In this paper, the preparation of CCS-sulfate-geopolymer composite cementitious system, the study of CCS, Na2SO4 on the mechanical properties of the composite cementitious system, the establishment of the composite cementitious system 28d strength prediction model. The main conclusions are as follows:

  1. 1.

    CCS and Na2SO4 have a great influence on the mechanical properties of the composite cementitious system, the optimum dosage of CCS is 25% and the optimum content is 6%. CCS and Na2SO4 have the most significant stimulating effect on the C-F system.

  2. 2.

    The CCS provides alkaline environment as well as Ca2+ for the hydration reaction of the cementitious system, which provides sufficient conditions for the hydration reaction of geopolymer, and accelerates the rate of hydration reaction.
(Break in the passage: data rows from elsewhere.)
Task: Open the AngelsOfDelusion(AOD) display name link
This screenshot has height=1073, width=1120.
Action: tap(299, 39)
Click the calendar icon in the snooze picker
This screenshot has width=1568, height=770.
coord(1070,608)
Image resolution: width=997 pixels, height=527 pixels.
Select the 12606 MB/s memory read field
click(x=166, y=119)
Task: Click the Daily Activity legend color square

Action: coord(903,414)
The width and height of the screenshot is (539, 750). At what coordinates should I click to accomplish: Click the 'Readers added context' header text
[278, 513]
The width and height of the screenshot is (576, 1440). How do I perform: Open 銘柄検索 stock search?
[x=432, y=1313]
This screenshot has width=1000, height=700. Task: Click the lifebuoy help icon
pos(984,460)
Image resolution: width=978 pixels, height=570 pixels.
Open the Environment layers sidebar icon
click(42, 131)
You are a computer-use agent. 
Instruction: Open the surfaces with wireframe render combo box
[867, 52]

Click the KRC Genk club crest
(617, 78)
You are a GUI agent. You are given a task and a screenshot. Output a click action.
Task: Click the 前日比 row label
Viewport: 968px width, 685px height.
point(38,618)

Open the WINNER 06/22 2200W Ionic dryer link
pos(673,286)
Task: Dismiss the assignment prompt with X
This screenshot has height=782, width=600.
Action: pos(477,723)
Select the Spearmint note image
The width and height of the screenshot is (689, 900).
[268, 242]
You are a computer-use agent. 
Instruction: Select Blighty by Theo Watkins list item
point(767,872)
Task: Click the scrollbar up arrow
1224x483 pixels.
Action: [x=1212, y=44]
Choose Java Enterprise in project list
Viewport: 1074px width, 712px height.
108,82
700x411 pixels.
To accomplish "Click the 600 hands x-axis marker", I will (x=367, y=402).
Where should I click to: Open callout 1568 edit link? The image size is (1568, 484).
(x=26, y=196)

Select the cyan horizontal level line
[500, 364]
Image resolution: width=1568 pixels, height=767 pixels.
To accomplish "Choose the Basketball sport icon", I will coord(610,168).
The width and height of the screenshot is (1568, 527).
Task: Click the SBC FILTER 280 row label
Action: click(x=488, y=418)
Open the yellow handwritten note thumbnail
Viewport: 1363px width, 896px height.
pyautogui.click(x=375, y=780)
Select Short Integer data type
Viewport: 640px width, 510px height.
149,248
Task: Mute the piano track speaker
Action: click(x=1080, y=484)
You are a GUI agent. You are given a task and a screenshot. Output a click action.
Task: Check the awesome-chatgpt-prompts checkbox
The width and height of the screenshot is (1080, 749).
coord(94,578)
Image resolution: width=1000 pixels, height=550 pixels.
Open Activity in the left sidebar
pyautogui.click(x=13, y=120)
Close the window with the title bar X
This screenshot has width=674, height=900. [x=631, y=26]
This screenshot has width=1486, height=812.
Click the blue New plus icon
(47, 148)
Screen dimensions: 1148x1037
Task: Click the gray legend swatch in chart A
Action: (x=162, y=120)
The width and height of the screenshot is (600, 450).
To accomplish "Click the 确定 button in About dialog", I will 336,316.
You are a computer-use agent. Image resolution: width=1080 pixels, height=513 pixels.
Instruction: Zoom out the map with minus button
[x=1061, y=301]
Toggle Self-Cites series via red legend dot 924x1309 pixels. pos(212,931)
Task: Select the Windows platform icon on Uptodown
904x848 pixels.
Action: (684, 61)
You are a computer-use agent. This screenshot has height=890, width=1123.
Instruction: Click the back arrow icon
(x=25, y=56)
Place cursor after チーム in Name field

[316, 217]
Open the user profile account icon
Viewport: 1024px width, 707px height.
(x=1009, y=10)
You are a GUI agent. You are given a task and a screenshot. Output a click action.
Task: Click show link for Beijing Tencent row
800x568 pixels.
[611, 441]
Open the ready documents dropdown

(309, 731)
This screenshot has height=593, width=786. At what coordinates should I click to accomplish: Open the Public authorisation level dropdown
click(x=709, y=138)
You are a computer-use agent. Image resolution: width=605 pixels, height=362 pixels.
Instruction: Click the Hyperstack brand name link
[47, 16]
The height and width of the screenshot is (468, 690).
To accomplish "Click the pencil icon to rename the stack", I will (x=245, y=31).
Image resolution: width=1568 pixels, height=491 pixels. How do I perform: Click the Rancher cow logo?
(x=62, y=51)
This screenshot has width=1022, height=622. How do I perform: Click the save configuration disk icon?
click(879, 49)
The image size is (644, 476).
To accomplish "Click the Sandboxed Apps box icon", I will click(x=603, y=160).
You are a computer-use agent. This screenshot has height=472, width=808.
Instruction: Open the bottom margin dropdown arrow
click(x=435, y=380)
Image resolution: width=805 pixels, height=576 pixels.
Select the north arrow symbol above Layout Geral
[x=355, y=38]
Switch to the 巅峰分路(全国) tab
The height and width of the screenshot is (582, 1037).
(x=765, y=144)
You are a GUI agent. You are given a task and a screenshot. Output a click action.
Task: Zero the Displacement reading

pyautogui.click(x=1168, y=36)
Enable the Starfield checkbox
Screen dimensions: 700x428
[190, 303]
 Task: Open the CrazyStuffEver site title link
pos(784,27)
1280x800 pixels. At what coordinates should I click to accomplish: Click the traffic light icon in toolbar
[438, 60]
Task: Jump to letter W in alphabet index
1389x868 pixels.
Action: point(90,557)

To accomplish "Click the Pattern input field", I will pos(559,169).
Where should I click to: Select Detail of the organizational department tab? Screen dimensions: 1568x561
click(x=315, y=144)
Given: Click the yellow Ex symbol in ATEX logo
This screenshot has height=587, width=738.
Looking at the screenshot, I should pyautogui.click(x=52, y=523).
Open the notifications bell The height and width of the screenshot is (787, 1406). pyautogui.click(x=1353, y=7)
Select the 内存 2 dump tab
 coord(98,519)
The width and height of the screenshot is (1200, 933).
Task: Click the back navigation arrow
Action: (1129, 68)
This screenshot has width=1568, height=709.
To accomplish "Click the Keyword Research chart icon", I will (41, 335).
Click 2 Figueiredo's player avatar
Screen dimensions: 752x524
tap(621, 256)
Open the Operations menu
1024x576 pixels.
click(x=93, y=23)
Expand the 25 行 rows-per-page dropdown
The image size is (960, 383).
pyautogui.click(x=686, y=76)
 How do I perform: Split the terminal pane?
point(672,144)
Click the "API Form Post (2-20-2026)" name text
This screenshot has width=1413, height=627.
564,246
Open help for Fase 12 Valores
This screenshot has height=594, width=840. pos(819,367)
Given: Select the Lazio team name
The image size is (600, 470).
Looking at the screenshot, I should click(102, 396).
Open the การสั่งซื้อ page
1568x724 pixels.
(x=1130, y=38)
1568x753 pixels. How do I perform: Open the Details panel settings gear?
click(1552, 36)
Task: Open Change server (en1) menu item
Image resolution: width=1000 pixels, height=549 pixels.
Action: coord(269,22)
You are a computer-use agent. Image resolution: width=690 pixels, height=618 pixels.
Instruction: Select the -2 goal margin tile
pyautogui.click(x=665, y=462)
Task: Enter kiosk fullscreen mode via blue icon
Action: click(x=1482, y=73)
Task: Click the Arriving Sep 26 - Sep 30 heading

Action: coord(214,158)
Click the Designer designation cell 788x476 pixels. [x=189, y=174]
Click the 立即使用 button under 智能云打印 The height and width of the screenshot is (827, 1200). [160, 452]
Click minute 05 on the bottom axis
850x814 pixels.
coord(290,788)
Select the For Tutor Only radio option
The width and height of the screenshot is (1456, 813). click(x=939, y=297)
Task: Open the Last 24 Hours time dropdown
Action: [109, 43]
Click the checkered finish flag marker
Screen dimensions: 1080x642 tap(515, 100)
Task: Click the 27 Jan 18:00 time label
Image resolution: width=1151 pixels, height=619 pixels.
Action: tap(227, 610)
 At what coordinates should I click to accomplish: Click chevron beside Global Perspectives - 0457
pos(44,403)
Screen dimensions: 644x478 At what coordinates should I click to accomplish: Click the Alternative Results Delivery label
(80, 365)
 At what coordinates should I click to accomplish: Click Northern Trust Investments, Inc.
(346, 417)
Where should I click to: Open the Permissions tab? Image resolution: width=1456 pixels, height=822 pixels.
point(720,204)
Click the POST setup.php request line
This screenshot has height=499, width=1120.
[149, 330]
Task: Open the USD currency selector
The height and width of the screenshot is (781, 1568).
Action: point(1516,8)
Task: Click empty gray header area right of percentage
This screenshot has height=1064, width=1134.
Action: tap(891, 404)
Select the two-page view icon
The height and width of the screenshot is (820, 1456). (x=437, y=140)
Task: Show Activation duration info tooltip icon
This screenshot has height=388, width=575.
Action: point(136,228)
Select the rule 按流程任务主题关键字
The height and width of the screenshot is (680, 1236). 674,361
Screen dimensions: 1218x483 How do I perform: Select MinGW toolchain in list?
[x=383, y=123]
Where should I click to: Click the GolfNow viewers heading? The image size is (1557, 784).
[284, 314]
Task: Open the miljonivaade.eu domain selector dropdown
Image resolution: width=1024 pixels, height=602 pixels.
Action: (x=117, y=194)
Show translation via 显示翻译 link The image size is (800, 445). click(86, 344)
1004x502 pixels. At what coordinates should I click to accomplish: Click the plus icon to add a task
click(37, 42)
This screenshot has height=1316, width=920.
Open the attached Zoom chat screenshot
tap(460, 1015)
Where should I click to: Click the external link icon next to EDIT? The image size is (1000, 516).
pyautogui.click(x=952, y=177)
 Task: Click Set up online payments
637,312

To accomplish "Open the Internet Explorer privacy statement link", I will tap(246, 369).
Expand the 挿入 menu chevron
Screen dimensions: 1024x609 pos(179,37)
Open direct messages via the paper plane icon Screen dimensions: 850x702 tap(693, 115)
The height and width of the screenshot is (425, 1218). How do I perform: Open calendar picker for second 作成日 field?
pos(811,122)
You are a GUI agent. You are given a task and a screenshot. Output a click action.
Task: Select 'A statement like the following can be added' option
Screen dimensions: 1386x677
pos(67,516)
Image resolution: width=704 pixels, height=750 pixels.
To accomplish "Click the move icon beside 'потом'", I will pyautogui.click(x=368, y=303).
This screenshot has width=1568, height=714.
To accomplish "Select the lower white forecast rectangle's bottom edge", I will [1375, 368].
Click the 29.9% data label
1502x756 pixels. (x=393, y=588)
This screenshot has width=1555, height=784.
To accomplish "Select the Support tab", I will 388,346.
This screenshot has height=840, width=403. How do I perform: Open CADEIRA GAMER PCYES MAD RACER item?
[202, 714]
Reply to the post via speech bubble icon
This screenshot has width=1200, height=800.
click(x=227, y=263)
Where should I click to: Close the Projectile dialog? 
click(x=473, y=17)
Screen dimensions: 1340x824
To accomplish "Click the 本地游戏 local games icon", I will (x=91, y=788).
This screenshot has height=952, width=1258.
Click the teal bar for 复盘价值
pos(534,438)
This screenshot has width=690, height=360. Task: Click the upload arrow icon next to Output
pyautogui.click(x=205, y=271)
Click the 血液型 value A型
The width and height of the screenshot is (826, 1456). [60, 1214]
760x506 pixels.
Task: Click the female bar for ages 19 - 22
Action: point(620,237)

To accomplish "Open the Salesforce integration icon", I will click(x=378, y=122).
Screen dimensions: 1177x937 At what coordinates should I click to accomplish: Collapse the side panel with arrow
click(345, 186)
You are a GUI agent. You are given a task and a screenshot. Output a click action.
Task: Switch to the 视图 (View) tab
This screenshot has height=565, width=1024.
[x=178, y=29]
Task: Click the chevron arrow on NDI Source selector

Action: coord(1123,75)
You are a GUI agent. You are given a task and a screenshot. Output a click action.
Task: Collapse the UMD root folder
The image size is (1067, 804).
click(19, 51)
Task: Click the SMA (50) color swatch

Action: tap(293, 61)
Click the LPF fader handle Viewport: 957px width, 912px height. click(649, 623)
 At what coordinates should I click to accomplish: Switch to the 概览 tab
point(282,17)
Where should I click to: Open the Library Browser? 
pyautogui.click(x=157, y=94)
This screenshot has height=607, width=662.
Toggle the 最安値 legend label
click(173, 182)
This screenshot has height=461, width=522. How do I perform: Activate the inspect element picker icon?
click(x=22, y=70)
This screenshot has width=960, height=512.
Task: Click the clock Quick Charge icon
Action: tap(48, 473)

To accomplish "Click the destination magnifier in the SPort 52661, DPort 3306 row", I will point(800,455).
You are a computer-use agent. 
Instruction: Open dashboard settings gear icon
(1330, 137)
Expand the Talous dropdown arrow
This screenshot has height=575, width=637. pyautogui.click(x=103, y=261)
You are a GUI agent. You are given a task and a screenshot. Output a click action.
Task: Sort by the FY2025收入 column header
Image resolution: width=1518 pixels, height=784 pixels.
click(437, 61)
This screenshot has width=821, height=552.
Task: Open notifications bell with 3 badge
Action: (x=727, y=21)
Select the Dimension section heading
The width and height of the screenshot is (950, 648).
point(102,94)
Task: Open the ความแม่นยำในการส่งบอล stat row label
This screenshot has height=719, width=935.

When the dosage of CCS exceeds 25%, a large number of Ca(OH)2 saturated precipitation, precipitated Ca(OH)2 crystals filled in the gel, destabilizing the gel, forming part of the stress weak zone, resulting in a reduction of compressive strength.

  3. 3.

    The mechanical effect of Na2SO4 content on the gel system is divided into two stages: Na2SO4 content is less than < 6%, Na2SO4 and geopolymer hydration products react to form AFt, filling the pores and improving the strength of the gel system; Na2SO4 content > 6%, react with Ca2+ to form gypsum, and there is precipitation of Na2SO4, and these expansion products destroy the microstructure of the gel system, affecting the mechanical properties of the gel system.The test results showed that the idea of “turning danger into safety” was feasible.

  4. 4.

    Based on PPR theory, a strength prediction model of cementitious composite system was established. Practice has proved that PPR can be used to determine the 28d compressive strength of cementitious composite system at different dosages of CCS, Na2SO4, Slag and FA, which provides a feasible method for designing and predicting the strength of cementitious composite materials with different ratios.